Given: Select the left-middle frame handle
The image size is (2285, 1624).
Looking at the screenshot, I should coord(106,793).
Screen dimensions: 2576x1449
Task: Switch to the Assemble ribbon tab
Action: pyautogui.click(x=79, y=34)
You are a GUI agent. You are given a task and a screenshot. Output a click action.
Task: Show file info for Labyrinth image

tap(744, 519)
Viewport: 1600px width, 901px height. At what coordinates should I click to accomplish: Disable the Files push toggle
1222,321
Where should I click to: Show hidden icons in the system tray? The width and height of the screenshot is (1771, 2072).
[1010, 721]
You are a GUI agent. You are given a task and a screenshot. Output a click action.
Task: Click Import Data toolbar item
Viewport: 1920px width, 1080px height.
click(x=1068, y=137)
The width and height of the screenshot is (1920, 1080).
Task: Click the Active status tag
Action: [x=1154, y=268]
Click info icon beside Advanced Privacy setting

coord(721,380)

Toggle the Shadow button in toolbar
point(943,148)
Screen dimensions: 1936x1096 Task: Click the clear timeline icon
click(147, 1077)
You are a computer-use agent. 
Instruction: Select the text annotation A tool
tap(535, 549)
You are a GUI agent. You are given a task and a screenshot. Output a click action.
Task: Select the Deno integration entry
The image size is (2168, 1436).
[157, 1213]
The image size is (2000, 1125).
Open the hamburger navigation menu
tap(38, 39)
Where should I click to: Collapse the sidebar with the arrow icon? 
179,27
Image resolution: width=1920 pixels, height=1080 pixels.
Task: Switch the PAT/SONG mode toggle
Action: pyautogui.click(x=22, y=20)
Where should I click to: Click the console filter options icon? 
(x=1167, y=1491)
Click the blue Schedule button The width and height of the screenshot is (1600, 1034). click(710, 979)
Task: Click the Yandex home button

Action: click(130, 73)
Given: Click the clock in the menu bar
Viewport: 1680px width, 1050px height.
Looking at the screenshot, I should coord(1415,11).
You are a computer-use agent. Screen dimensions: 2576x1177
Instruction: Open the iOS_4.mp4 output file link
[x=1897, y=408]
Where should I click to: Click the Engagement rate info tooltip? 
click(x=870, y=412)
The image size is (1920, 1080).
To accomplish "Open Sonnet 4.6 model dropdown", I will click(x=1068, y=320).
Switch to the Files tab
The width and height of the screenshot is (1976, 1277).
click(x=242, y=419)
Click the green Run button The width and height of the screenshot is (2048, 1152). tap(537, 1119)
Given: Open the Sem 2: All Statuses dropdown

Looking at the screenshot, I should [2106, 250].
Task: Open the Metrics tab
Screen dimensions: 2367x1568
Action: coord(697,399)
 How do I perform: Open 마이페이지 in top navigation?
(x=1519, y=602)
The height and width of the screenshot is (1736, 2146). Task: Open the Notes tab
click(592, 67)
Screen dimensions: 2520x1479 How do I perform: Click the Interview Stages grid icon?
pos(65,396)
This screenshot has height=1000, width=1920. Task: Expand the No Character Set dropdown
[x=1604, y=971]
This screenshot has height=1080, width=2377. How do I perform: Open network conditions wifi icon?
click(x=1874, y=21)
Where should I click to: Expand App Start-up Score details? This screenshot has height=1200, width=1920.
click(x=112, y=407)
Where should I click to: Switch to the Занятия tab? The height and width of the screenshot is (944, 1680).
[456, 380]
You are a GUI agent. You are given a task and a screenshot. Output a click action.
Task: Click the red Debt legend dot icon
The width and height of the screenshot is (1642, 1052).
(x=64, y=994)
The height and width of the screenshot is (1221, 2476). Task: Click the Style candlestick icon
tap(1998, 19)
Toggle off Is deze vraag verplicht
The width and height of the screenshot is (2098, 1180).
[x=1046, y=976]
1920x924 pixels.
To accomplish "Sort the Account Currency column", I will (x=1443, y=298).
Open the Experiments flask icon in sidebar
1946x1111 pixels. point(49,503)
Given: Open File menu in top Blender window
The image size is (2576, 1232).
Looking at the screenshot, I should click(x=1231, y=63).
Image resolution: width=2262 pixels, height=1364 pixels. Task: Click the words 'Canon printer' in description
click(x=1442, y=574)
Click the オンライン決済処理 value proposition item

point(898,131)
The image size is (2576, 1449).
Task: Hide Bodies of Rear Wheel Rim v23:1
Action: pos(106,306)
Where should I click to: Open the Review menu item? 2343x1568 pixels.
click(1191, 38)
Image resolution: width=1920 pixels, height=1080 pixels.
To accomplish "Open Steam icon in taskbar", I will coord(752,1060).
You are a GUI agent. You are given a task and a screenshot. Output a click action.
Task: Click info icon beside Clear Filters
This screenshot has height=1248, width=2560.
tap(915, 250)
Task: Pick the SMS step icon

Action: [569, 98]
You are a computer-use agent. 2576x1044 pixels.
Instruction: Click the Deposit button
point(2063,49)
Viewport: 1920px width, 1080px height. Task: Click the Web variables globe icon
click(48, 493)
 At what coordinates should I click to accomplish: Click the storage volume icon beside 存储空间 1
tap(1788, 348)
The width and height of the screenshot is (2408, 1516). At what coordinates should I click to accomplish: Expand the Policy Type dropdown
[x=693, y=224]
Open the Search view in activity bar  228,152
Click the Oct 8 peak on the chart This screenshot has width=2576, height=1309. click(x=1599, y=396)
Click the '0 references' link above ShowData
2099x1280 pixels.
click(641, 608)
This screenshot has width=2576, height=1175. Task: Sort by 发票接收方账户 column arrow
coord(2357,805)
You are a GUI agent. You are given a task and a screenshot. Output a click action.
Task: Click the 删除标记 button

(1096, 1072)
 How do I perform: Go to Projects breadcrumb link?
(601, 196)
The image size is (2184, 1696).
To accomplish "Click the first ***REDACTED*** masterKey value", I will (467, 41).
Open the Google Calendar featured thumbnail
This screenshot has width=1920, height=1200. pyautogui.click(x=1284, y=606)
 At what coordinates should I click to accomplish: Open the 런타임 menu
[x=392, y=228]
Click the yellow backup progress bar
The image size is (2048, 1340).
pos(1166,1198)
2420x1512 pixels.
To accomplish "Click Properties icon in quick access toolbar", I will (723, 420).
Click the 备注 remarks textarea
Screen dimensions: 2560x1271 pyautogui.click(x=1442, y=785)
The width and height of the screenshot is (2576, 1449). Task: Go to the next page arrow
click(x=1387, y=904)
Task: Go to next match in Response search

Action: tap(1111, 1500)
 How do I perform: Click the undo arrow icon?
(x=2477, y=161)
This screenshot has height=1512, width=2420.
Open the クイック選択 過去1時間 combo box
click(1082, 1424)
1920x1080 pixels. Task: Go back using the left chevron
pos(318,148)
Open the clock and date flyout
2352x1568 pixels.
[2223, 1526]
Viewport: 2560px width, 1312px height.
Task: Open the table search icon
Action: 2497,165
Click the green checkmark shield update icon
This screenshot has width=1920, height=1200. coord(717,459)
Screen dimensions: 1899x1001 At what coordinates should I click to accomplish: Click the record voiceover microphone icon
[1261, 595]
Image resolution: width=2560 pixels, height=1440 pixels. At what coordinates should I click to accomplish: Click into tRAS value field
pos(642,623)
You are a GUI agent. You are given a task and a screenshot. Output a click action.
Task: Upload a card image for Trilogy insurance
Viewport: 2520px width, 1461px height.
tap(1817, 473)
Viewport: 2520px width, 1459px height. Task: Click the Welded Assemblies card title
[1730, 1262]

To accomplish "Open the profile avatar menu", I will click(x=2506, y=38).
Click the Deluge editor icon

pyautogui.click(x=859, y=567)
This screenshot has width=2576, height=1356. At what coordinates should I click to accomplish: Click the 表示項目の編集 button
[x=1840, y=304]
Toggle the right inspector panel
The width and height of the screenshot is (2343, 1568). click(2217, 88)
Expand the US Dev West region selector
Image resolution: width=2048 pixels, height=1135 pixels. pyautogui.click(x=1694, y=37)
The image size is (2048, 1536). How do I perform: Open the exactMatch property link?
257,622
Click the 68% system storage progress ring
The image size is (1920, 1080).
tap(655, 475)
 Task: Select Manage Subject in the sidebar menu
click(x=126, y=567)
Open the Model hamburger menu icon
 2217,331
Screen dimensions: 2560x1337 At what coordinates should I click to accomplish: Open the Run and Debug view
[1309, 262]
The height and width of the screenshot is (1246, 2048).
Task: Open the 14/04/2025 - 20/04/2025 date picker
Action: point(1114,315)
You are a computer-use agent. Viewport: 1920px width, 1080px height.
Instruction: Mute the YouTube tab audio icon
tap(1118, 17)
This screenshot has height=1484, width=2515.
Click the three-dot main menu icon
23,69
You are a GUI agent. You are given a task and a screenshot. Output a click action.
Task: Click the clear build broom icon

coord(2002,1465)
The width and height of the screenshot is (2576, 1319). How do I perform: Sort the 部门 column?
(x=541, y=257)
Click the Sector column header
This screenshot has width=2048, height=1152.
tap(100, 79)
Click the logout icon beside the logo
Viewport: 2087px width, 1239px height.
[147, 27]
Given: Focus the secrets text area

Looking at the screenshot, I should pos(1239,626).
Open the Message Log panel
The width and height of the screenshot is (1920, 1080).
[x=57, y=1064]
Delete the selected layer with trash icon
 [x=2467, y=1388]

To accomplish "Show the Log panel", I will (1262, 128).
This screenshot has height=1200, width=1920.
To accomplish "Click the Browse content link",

Directions> Which of the lines in the material carry the string "computer"? Pull them out.

Written solution>
You are a computer-use agent. 
You are a computer-use agent. Screen dimensions: 2576x1177
You are a computer-use agent. 2576x1044 pixels.
You are a computer-use agent. Viewport: 1920px width, 1080px height.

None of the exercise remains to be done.